__ABOUT THIS EXERCISE__.
Looking at each line of the data below, tally those that contain the word "agent" and give only the total.

__DATA SECTION__.
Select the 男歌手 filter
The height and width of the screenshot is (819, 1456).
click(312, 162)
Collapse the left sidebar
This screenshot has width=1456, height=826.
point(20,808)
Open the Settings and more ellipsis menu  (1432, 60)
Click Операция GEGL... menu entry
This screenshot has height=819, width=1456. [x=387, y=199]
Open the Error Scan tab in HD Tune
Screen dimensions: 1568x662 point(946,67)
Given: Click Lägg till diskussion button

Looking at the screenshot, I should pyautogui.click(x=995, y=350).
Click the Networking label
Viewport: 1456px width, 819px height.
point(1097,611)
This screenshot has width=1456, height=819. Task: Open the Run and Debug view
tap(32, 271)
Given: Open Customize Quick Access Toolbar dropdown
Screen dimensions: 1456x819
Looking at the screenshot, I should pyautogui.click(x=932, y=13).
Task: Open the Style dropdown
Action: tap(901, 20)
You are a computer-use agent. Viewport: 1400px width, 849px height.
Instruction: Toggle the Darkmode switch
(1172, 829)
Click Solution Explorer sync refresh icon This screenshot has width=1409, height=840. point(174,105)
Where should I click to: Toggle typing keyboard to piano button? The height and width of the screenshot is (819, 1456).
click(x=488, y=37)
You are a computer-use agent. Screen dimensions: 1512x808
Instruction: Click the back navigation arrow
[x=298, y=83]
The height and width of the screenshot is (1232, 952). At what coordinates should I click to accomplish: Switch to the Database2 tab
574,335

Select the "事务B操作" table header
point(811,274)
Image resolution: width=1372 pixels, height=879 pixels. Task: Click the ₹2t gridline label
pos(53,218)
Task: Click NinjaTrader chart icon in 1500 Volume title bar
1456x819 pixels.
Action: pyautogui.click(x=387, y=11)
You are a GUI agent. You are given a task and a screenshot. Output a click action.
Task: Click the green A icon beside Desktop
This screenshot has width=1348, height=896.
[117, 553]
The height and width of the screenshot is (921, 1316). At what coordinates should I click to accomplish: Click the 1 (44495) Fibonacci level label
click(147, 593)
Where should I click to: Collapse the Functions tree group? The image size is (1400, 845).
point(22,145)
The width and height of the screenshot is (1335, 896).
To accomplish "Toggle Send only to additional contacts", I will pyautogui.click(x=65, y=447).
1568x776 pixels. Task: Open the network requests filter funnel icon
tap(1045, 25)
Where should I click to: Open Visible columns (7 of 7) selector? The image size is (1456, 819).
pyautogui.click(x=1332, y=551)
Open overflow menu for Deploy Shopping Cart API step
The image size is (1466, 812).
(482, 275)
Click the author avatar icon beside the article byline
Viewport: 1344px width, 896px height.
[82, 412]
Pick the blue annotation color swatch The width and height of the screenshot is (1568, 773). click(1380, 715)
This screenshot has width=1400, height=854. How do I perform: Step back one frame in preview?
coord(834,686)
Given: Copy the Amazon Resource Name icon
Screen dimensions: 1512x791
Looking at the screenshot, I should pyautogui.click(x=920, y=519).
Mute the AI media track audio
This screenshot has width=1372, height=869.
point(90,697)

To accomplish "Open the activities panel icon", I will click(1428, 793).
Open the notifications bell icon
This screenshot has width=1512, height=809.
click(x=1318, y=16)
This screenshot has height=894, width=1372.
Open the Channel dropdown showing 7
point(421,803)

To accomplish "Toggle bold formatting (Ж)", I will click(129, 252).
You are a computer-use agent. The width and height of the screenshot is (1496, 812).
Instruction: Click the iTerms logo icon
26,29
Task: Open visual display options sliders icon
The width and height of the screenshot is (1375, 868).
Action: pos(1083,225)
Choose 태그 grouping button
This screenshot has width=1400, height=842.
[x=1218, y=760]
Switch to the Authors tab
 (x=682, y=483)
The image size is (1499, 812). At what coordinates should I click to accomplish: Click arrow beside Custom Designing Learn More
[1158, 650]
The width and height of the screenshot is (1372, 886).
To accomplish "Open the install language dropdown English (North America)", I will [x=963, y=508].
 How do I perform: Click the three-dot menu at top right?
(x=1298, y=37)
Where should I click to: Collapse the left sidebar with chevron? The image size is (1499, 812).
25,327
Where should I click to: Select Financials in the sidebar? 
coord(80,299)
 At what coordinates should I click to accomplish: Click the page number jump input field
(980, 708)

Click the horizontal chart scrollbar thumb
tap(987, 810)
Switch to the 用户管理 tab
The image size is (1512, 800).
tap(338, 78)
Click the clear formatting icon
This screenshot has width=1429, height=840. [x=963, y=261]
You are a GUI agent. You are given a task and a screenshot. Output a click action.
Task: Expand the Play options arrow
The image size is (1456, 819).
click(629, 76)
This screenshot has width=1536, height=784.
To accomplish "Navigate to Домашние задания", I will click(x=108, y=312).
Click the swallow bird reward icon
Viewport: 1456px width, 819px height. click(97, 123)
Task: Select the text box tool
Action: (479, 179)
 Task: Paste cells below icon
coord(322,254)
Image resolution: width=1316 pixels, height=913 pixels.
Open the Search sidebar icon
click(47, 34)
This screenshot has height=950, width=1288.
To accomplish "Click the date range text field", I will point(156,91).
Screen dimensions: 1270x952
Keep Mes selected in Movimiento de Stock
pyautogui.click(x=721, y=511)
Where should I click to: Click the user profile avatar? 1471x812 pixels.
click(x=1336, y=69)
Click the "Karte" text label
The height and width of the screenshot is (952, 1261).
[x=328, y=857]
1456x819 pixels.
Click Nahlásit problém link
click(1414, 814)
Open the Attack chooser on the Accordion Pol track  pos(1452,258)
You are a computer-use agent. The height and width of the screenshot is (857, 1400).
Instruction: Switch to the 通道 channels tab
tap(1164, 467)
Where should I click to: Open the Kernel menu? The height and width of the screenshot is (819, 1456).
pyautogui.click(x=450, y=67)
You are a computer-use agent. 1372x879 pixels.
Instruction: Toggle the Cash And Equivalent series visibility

__SOLUTION FOR THIS TASK__.
7